4. The "tax rate" shall be applied to any income over and above the deductions listed above, regardless of amount.
5. For households whose deductions exceed total income, the Federal Government shall make payment equal to the tax rate multiplied by the shortfall in income, as shall municipalities and states.
6. There shall be no federal tax on corporations or other business entities.
7. The Office of Management and Budget shall compute revenues to be expected using the newly set tax rate and minimum wage, applied to the previous year's reported incomes. No expenses in excess of that amount may be authorized or made by the federal government without approval by 75% of each house of Congress.
8. At the request, by legislation duly enacted by a municipality having greater than 100,000 inhabitants or a state, a surtax may be imposed on citizens of that municipality or state which shall be applied in a manner exactly as applied for the Federal tax.

Your suggestions sincerely requested.

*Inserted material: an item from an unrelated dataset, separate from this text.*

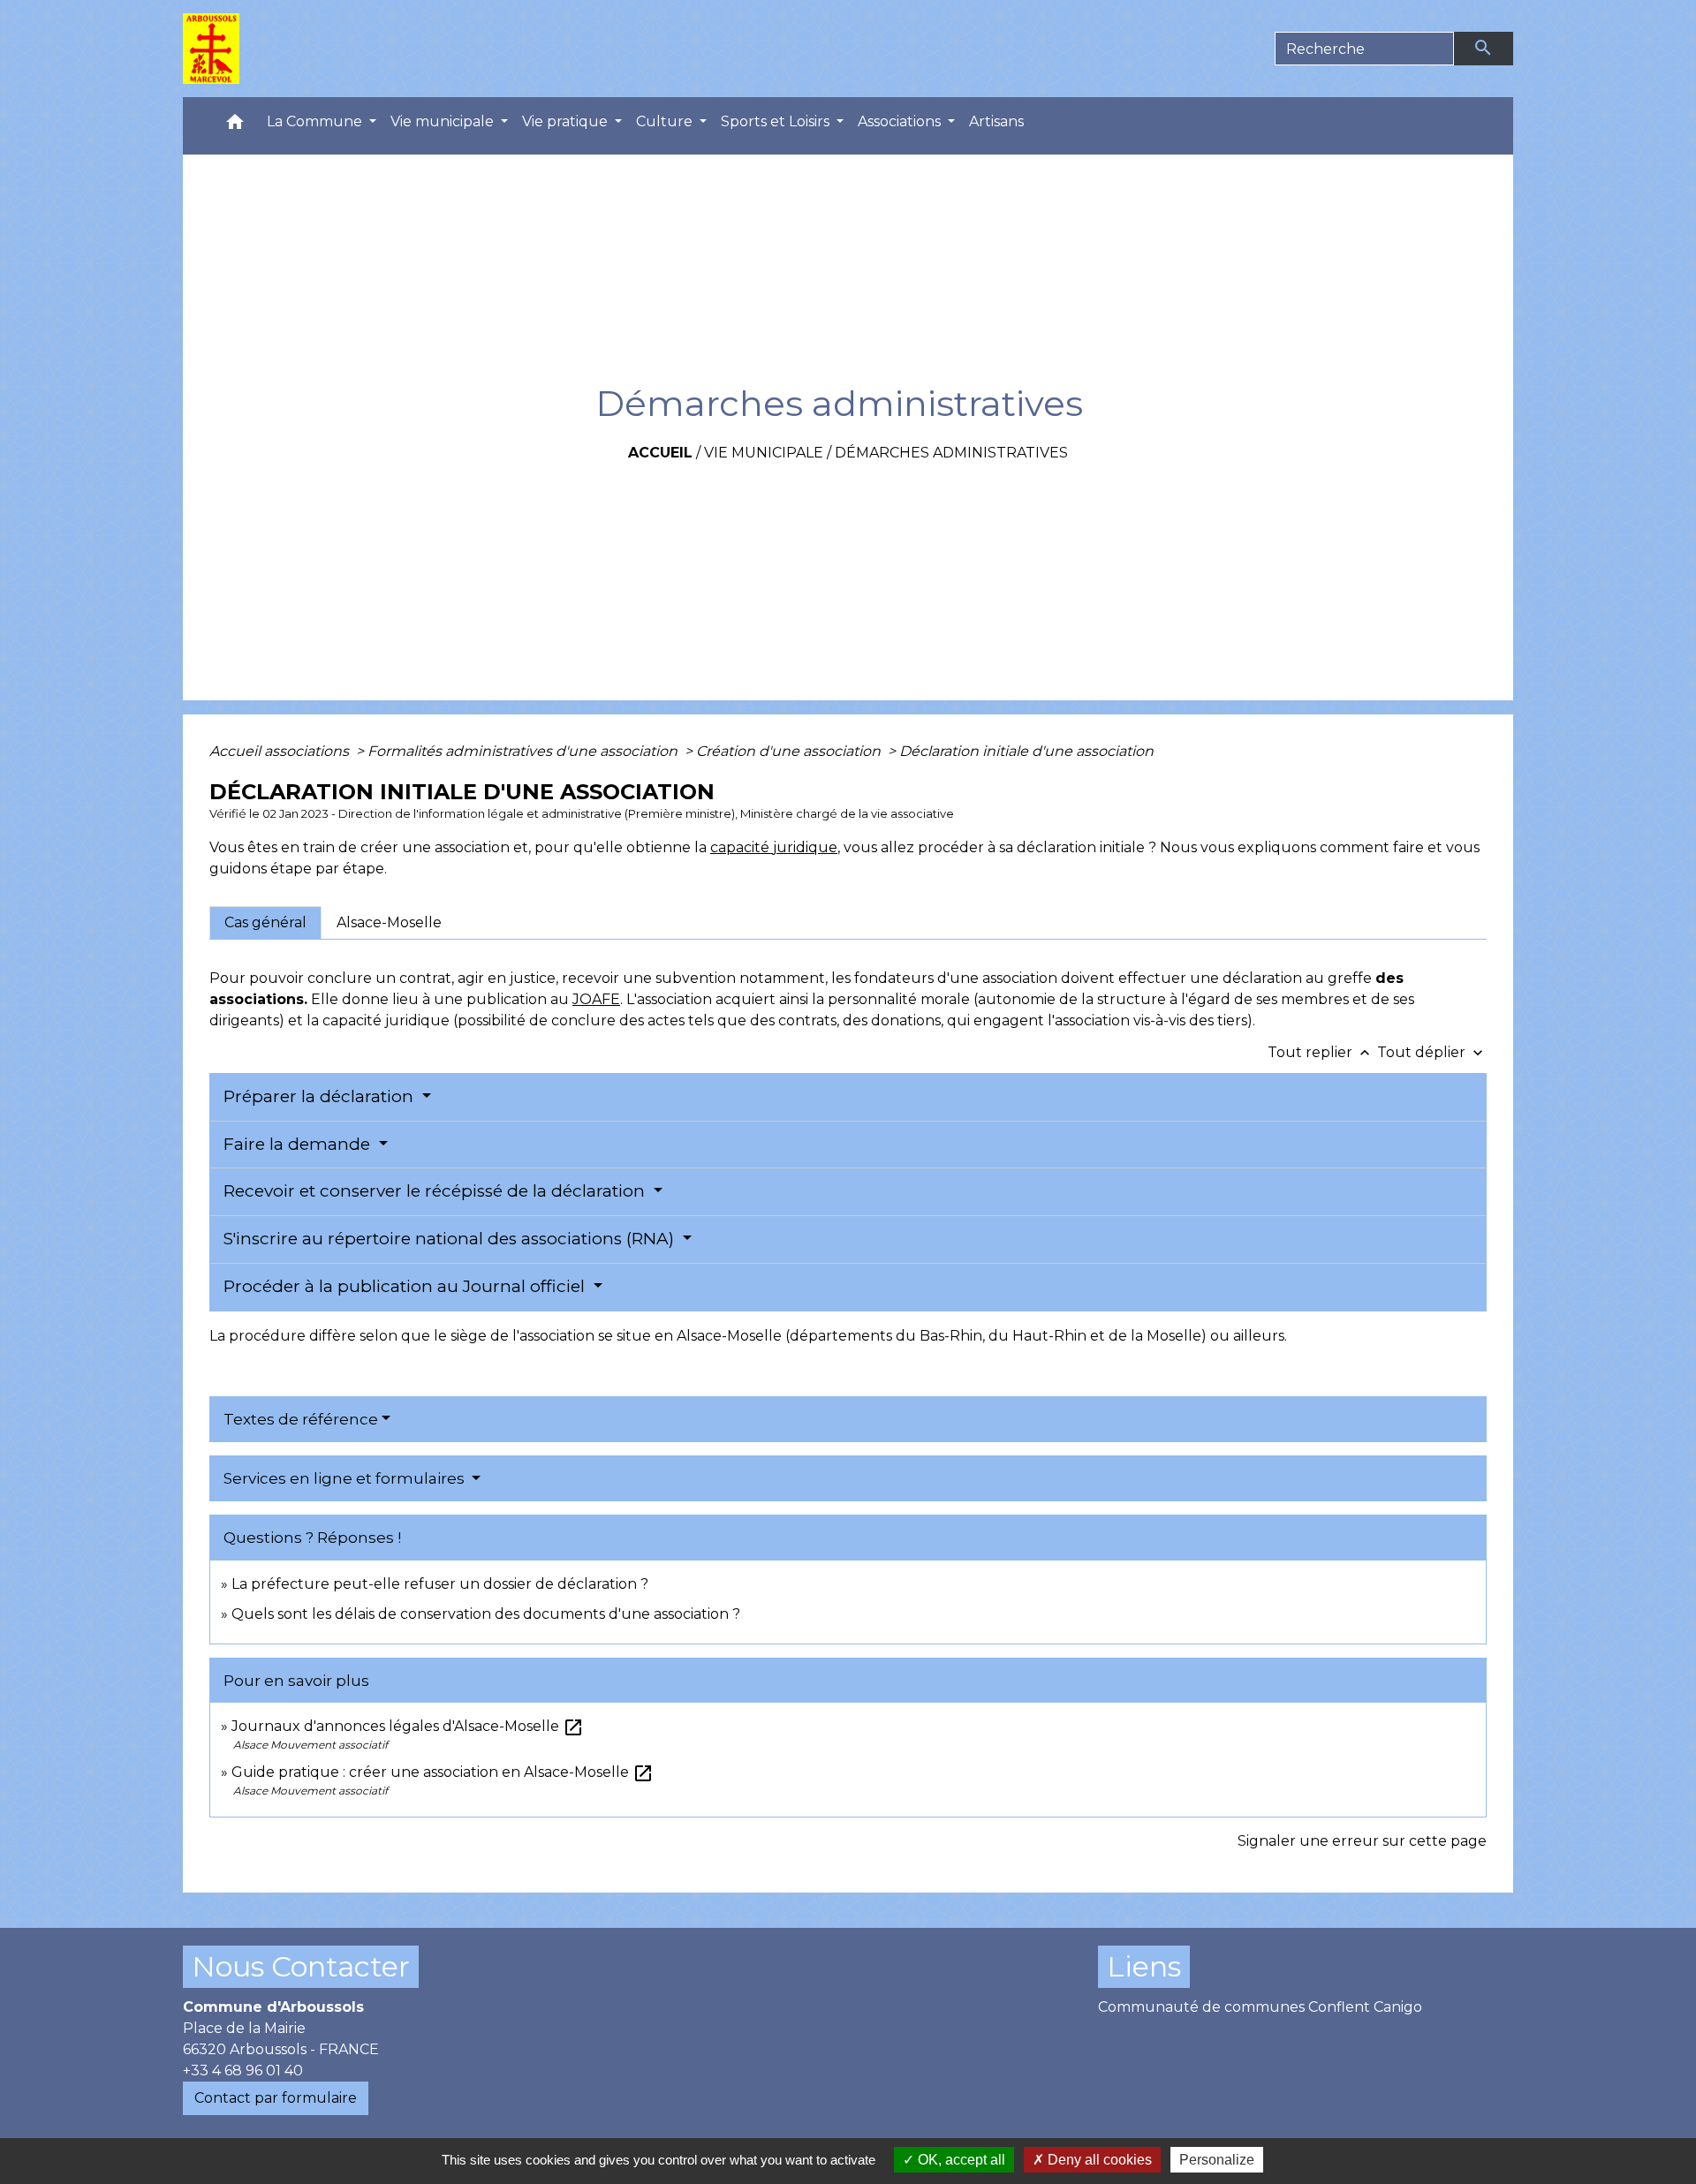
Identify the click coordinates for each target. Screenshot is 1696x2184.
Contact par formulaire (275, 2098)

E-mail them to

Posted by: Tom Beebe, St Louis | Jan 31, 2011 1:32:26 PM

I introduced the concept of "households" to make all persons equal under tax law
I suggest review by congress each year of the rate and the minimum wage (which sets the personal exemption)
I set different rates for youth, to ease them into the workforce (graduated minimum wage) and for seniors to ease their increasing need for protected income as they retire
I exempted broadly health care, education and saving (much of which would go to investment) as the three things that contribute to growth of production, thus of income base, thus of government revenue, to pay for government's legitimate obligations without increasing the rate
yes, this is a flat tax, but on disposable income
This is the negative income tax, first proposed by Daniel Patrick Moynihan
Time to make American corporations competitive in the flat world markets
A mild contribution to paying down debt when the economy expands, and a small deficit to stimulate the economy when it constricts
Our states and cities need means to raise revenue, and the cost of living, and of government services, varies from place to place

Pretty good, for just one page, what?

Posted by: Tom Beebe, St Louis | Jan 31, 2011 2:08:42 PM

If there is no corporate tax, what good would special interest corporate tax breaks do?